#### The request:
Count how many lines of the items below contain the string "height", treating uppercase and lowercase as distinct. Give only that number.

#### Supplied material:
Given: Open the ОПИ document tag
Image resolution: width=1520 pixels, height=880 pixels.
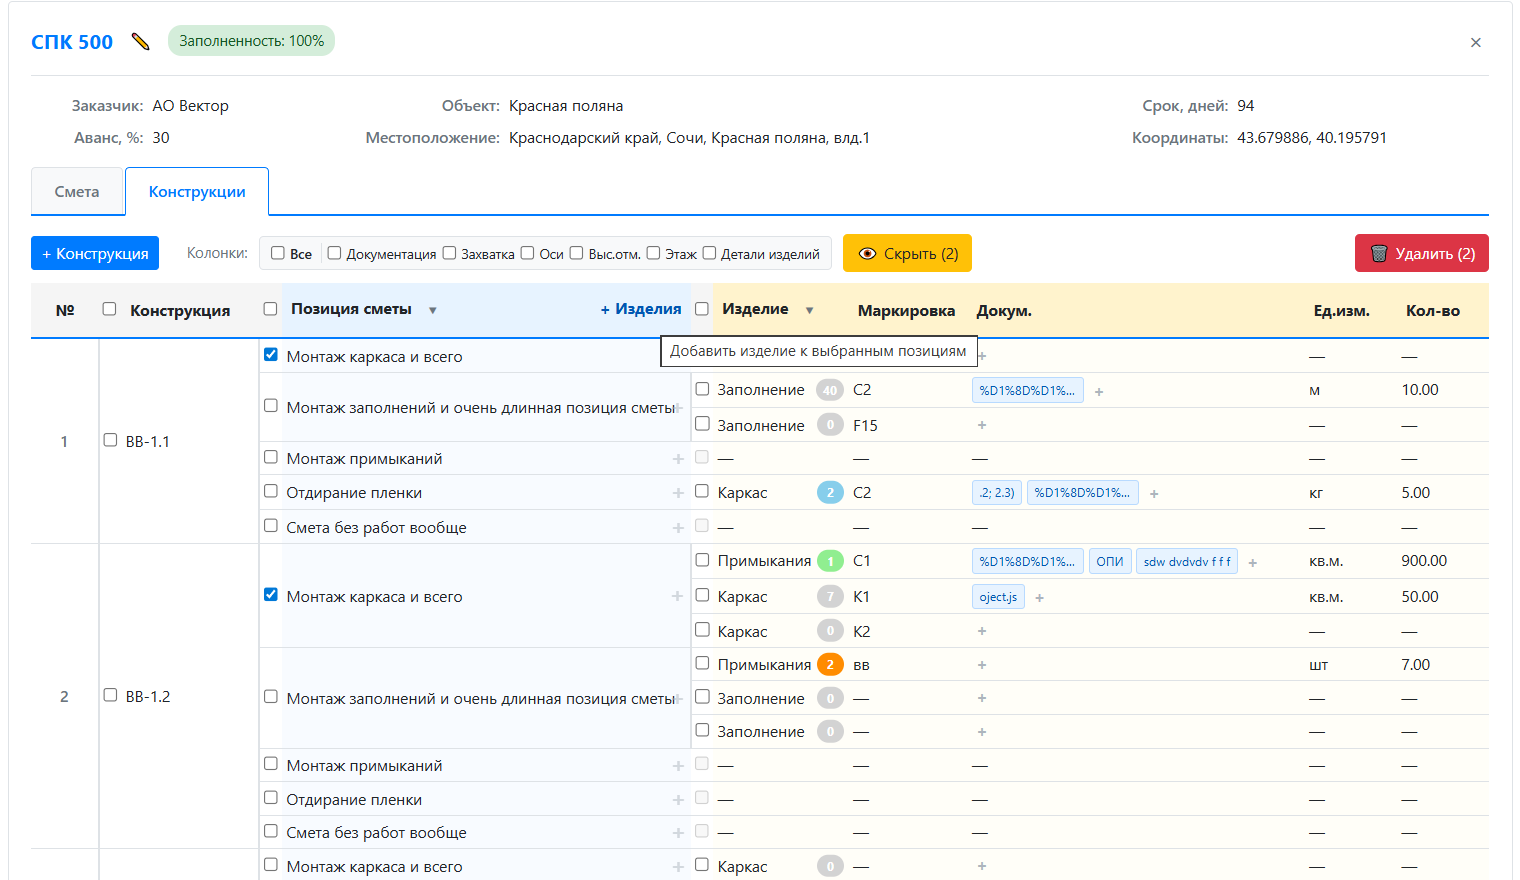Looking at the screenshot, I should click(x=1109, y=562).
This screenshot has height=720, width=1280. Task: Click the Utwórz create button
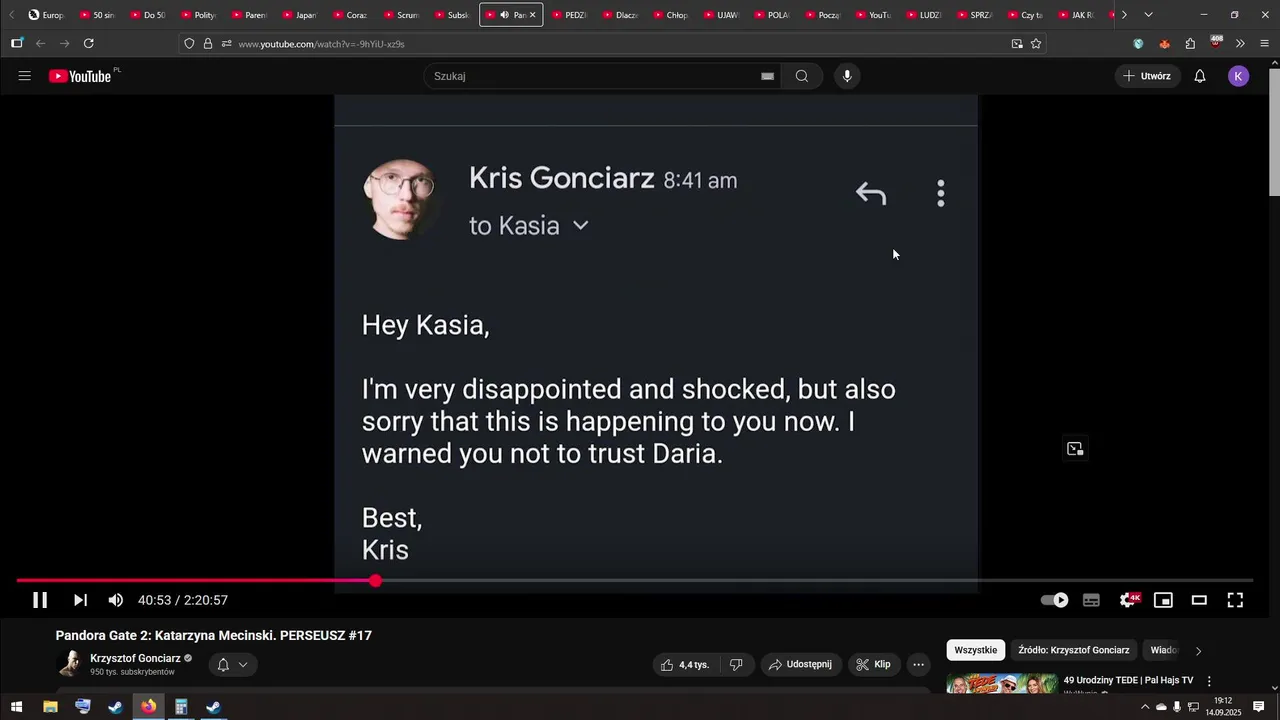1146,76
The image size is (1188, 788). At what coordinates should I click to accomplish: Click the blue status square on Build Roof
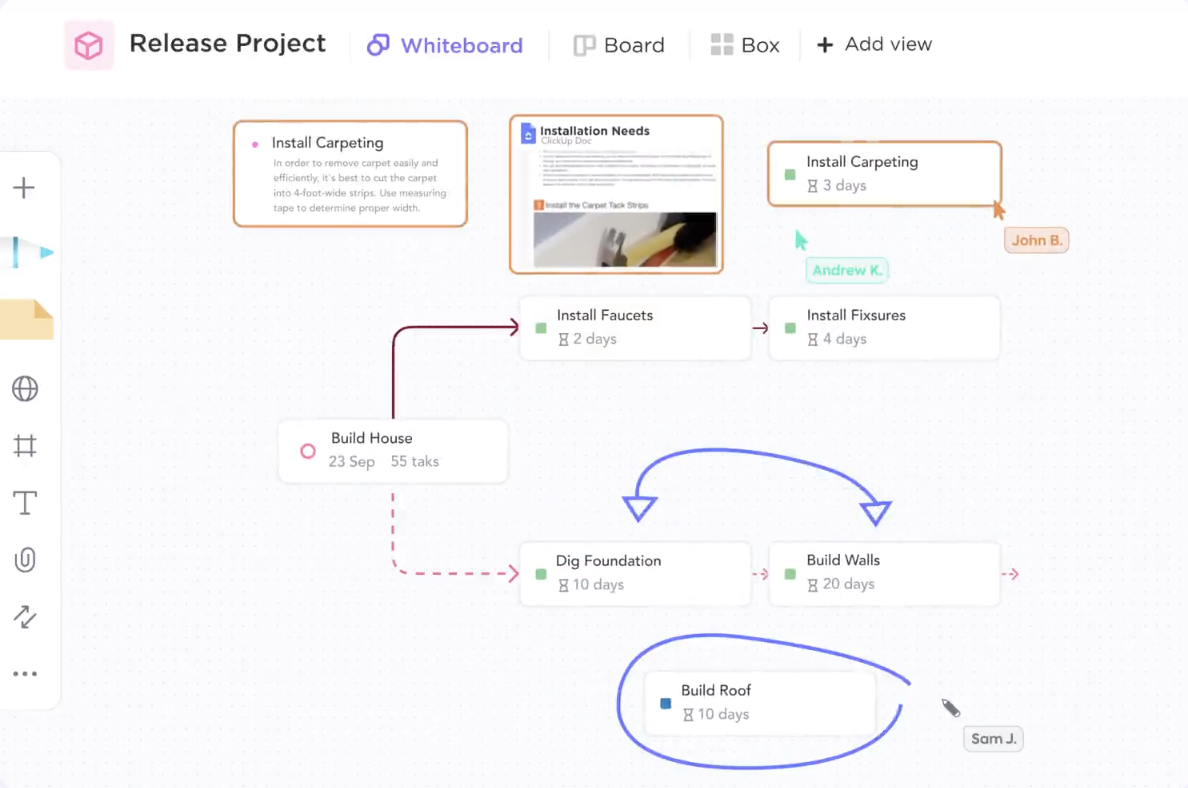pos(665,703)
* * *
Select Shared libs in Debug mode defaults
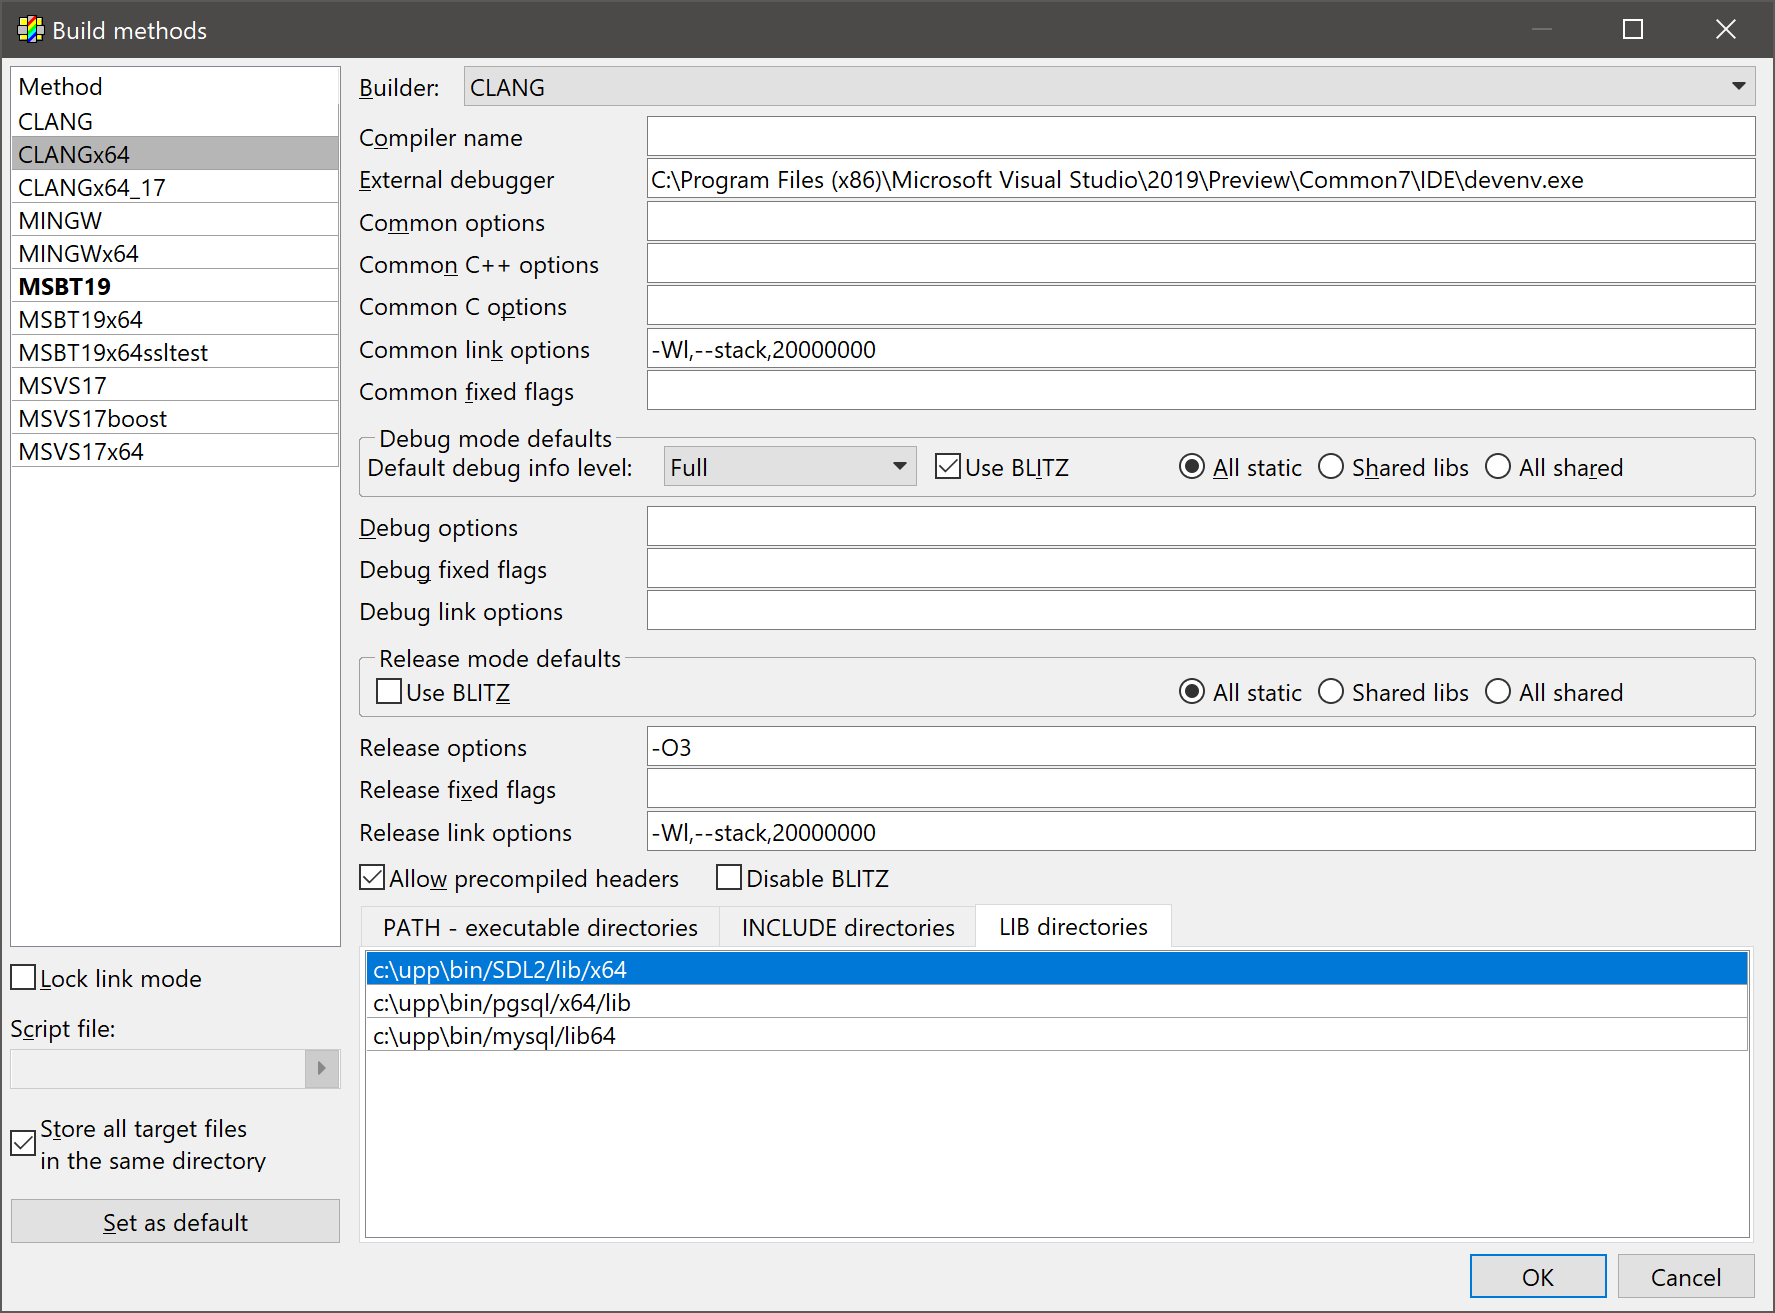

#### Result of this exercise:
2